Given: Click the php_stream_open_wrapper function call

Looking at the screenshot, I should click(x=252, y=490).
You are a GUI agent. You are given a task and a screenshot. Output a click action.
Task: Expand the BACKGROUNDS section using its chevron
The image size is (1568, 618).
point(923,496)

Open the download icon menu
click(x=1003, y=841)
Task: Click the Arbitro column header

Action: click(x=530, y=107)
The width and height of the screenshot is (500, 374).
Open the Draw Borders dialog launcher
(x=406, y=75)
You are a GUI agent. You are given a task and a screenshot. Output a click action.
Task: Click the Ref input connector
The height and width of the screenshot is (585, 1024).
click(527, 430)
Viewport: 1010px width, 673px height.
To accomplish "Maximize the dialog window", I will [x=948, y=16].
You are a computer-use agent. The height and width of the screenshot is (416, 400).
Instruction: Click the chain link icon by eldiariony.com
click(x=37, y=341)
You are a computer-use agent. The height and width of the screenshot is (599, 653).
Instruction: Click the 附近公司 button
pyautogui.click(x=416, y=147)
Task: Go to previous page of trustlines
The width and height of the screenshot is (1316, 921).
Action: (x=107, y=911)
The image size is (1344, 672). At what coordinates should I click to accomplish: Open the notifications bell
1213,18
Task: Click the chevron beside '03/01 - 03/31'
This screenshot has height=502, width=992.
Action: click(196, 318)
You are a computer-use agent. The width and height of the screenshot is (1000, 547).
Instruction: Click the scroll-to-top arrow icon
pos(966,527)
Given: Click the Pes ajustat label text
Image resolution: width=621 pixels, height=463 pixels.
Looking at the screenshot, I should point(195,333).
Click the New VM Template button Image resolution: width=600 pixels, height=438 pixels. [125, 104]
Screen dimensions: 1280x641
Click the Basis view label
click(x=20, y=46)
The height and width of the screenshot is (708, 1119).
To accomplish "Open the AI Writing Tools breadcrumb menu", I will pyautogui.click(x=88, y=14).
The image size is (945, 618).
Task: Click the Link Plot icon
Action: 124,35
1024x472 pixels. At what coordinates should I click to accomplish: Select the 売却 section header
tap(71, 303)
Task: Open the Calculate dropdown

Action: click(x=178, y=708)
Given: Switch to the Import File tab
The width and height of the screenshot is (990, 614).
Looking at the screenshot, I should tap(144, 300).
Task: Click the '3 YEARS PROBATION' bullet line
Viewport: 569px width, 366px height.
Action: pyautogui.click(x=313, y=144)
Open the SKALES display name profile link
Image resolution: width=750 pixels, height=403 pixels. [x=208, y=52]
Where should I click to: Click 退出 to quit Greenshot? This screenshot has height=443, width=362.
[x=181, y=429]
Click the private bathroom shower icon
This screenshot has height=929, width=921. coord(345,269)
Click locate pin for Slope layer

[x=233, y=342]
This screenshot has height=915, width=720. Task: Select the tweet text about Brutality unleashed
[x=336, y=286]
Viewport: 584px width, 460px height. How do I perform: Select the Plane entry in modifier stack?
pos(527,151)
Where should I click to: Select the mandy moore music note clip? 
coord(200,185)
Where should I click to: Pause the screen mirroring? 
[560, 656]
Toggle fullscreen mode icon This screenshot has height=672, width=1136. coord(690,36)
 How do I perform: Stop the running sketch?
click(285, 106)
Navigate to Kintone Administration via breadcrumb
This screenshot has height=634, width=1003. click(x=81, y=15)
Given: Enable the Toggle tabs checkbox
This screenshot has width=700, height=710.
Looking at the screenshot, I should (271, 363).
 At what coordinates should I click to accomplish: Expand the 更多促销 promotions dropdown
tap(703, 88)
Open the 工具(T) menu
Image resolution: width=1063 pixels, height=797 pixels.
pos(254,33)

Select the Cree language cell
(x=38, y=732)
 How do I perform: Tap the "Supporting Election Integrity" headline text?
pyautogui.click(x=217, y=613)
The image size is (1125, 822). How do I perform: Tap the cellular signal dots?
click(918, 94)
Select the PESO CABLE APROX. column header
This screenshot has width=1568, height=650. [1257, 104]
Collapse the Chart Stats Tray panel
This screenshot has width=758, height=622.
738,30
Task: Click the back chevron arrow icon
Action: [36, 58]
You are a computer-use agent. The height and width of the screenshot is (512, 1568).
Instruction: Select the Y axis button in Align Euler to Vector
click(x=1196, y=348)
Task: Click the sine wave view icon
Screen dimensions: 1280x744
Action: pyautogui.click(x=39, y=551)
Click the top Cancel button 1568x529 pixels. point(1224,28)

*EXERCISE REQUIREMENTS*.
Note every line in the material with "computer" and copy it.

*REPLY*.
You are a computer-use agent. The height and width of the screenshot is (416, 400).
You are a computer-use agent. The height and width of the screenshot is (599, 653).
You are a computer-use agent. The width and height of the screenshot is (1000, 547).
You are a computer-use agent. The height and width of the screenshot is (512, 1568).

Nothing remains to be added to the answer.